I haven't followed a lot of progress from the governance workinggroup, but reading their charter and some of the proposed RFC stages might address some of the issues in the process. I feel that introducing a new RFC governance body (a set of people who rotate) as well as the concept of RFC shepherds would be beneficial to the Rust project as a whole, and anyone who's involved in any RFC related discussions in the future.
There's some tooling issues to address as well, but I feel those are second to the social ones.
Wow, yea this was supposed to be a post about Rust 2020 and my personal roadmap. While I would love to be involved co-authoring an RFC on changing the RFC process in the ways that I propose in this post, there's some personal projects I want to get going as well.

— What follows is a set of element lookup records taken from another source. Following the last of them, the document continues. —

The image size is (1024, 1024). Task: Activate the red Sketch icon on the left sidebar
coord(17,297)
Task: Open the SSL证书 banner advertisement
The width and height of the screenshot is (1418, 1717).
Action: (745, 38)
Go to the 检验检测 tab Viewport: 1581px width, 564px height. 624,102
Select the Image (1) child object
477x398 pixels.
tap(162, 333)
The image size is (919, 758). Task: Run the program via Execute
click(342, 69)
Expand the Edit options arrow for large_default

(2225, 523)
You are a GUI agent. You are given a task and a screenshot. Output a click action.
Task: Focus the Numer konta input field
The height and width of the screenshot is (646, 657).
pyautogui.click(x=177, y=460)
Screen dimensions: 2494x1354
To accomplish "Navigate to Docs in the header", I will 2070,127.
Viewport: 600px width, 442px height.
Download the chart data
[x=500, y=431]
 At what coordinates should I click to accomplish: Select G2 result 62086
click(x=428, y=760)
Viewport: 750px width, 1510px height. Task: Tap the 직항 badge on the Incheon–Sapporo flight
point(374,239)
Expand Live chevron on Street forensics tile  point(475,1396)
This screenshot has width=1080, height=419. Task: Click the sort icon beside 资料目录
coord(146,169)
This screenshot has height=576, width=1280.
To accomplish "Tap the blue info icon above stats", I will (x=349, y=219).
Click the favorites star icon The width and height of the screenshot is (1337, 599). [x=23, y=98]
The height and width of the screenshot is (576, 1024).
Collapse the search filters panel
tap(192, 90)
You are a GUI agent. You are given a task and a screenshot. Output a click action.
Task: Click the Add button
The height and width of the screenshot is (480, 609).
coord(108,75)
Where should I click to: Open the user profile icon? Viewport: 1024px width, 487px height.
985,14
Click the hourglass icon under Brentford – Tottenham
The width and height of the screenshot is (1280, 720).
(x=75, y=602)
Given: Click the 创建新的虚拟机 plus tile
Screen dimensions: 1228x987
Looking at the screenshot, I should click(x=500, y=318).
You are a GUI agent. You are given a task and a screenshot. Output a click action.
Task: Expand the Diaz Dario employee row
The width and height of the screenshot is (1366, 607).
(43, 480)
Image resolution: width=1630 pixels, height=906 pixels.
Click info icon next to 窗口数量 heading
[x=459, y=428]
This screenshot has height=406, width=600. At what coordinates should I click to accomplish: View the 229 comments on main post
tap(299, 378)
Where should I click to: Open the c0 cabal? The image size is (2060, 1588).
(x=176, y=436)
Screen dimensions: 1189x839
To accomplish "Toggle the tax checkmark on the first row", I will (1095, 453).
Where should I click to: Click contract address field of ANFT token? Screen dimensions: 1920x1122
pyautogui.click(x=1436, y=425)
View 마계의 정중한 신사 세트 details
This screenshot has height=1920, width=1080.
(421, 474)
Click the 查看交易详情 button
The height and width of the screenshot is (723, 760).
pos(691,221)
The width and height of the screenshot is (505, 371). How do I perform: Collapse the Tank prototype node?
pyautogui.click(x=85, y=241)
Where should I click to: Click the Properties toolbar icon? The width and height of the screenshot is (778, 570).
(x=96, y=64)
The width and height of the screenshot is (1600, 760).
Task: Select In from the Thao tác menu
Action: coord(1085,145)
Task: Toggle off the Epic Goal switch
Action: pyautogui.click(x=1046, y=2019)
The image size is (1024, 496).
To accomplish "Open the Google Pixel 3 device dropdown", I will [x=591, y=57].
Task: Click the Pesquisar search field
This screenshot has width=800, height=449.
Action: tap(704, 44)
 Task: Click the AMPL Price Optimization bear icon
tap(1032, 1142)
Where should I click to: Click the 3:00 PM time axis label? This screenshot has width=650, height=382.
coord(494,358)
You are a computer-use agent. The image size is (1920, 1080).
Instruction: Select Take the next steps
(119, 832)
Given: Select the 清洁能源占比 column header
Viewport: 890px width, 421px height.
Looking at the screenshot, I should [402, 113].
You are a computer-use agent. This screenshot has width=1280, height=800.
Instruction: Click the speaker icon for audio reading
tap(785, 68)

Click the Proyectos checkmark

At the beginning of the year I told myself that my SQL migration crate
barrel would see a 1.0 release by the end of the year. This is
looking less and less likely, but I want to at least get close to
it. And then, next year, there will be a 1.0. There's a bunch of
improvements to the crate itself, as well as compatibility with other
crates (such as diesel and other migration toolkits), I want to make.
clap 3.0 things that are happening although maybe those will
all be done by the end of the year. Who knows?
But mostly, I want to address a pain point in application packaging. Over the last year I've been tricked into maintaining a Linux distribution, NixOS. And while I'm not that involved in the development of it, there's some things that often come up with packaging Rust applications that could and should be better.
Mostly this is about applications, written in Rust, that want to distribute artifacts other than their binaries as well. Be that generated man pages, default configuration, or static files for a website. Currently this process is entirely up to the packager of an application and relies heavily on the application in question having good documentation. This is also a problem for all Linux distributions, not just NixOS.
cargo-dist, a tool that can be used by a project to easily
declare exportable artifacts and provides a way to tell an external
packaging tool (such as nix, or dpkg) where to copy files to make
a complete, working application. It
steals borrows some
concepts from autotools, using a
PREFIX and several paths that
artifacts can be copied into. This way a Rust application can easily
be made into a package by calling
cargo dist, which internally does
a release build, and exports required artifacts to the appropriate
All of this is pretty WIP and local on my laptop right now. But I would love to finish it soon, and see projects in 2020 adopt this as a standard to distribute files for Rust packaging.